My main issue with the book, if I can call it that, is it left me wanting more. Leigh wrote the book shortly after she abandoned fertility treatments (which might account, in part, for its raw tone and vivid descriptions).  I am hoping for a sequel, or an epilogue to any future editions, because I would like to know how she is doing and how her life has unfolded since then.  (Of course, she is answering readers' questions as part of Pamela's book tour, so perhaps we'll hear something there about her life today!) 

This review is part of a book tour organized by Pamela at Silent Sorority. Here's her post with all the details and a linked list of others who are participating! 

ETA: Updated link with live reviews:

This was book #16 that I've read so far in 2016.


  1. It sounds like a good read, and I'm sure I would also find a lot to relate too. We were offered all sorts of add-ons at our clinics and we tried the embryo glue in one cycle! I remember also worrying that I should be getting more extras but each one added several hundred euros on to the final cost. I have also noticed that people have an attitude that IVF is not such a big deal and they over estimate the success rates.

  2. Julia's memoir resulted in an emotional process of reliving my time in treatment. It was scary to go back through and revisit all those months in the clinic. It was my choice and I don't regret what we did, but I am amazed at how traumatized I am from the carrots my first set of REs offered (and the things they refused to consider).

    Agreeing with all you wrote and hoping that Ms. Leigh will write a follow-up, just like Pamela did.

  3. So very glad that you've been able to participate in the blog book tour, Loribeth. Avalanche does pack a powerful punch, doesn't it? It brings forth an avalanche of emotions...

    As the 'grand dames' in the community of bloggers on this topic we have had the benefit of time and healing to push through many of the raw emotions.
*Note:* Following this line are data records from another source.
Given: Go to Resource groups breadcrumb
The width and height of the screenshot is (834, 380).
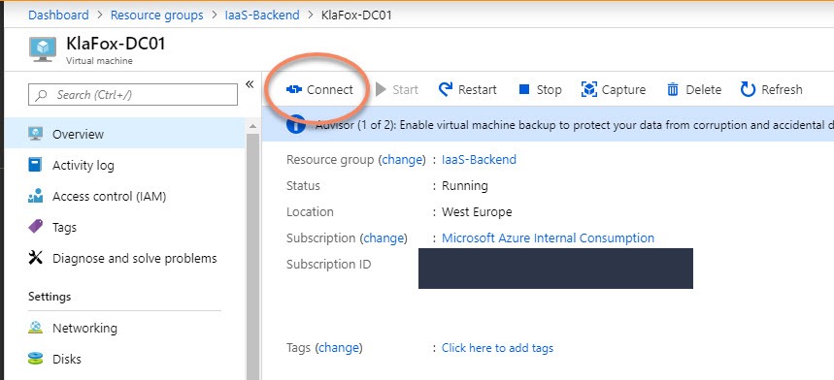Looking at the screenshot, I should (x=157, y=15).
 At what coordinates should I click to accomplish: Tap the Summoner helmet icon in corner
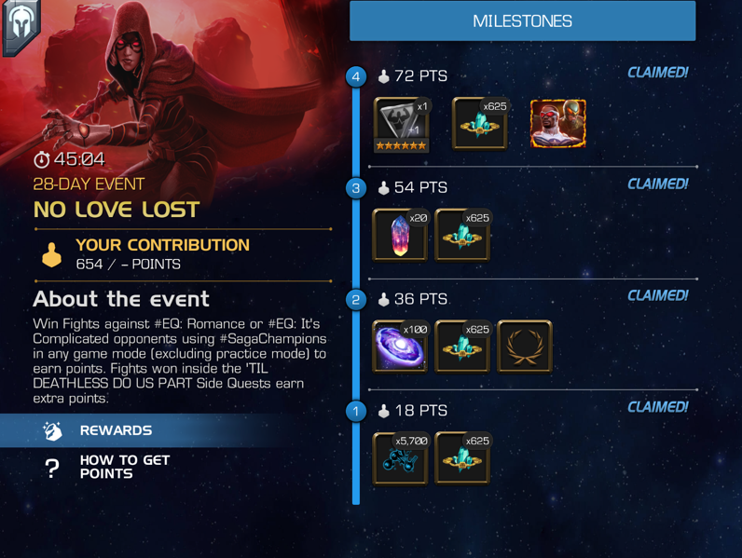(x=20, y=24)
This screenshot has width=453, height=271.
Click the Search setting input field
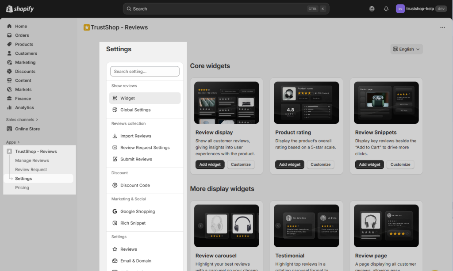tap(145, 71)
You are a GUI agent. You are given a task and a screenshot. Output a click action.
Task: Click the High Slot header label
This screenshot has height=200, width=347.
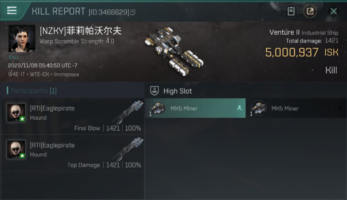click(x=178, y=91)
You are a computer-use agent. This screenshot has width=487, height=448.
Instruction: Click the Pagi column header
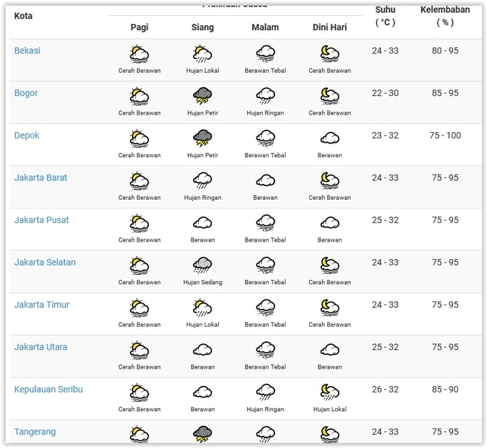point(139,27)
I get why Julia had to get it down on paper and out of her head now rather than wait. In many ways, that's the first step to healing and moving forward. We're all part of a grand experiment here in understanding the immediate and long-term impacts of fertility treatment. I don't believe any of us knowingly signed up to be canaries in the coal mine, but perhaps books like Avalanche will help the next generation see what's behind the slick marketing of treatments.

    Furthermore, I hope that our cultural framework expands to allow women and men to openly grieve without the judgement shown by those who truly have NO CLUE what fertility clinics and the treatments can do to your heart and soul. Life-altering on so many levels.

  4. I really hope that Julia Leigh writes a follow up too! It seems like everyone who reviewed this book wrote about it bringing up some not so pleasant memories from their own infertility journey, myself included,

  5. I know, the end left me with a hanging feeling, as we all know there's so much more to the general story! I had to read the book twice, in all honesty. I knew it was raw the first time I read it, but it also struck me the first time as so.....normal. It seems Avalanche is pushing many of us to continue reflecting on and processing our experiences.

  6. I would also love to know how Julia Leigh is doing and how her life has unfolded since the book: I'm extremely curious about that.